Hunting Adventures in the West (1885) and The Wilderness Hunter (1893) -- books reprinted in parts or wholly under varying titles. Several narratives of hunts intermixed with baldfaced facts.

SETON, ERNEST THOMPSON

The Biography of a Grizzly, 1900; now published by Appleton-Century-Crofts, New York. Monarch, the Big Bear of Tallac, 1904. Graphic narratives.

SKINNER, M. P.

Bears in the Yellowstone, Chicago, 1925. OP. A naturalist's rounded knowledge, pleasantly told.

STEVENS, MONTAGUE

Meet Mr. Grizzly, University of New Mexico Press, Albuquerque, 1943. Montague Stevens graduated from Trinity College, Cambridge, in 1881 and came to New Mexico to ranch. As respects deductions on observed data, his book is about the most mature yet published by a ranchman. Goodnight experienced more, had a more ample nature, but he lacked the perspective, the mental training, to know what to make of his observations.

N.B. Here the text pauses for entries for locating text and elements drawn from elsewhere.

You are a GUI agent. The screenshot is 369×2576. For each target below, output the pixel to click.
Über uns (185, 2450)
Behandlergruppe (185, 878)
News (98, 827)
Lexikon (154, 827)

Another English rancher, R. B. Townshend, had perspective and charm but was not a scientific observer. So far as sense of smell goes, Meet Mr. Grizzly is as good as W. H. Hudson's A Hind in Richmond Park. On the nature and habits of grizzly bears, it is better than The Grizzly by Enos Mills.

WRIGHT, WILLIAM H.

The Grizzly Bear: The Narrative of a Hunter-Naturalist, Historical, Scientific and Adventurous, New York, 1928. OP. This is not only the richest and justest book published on the grizzly; it is among the best books of the language on specific mammals. Wright had a passion for bears, for their preservation, and for arousing informed sympathy in other people. Yet he did not descend to propaganda. His The Black Bear, London, n.d., is good but no peer to his work on the grizzly. Also OP.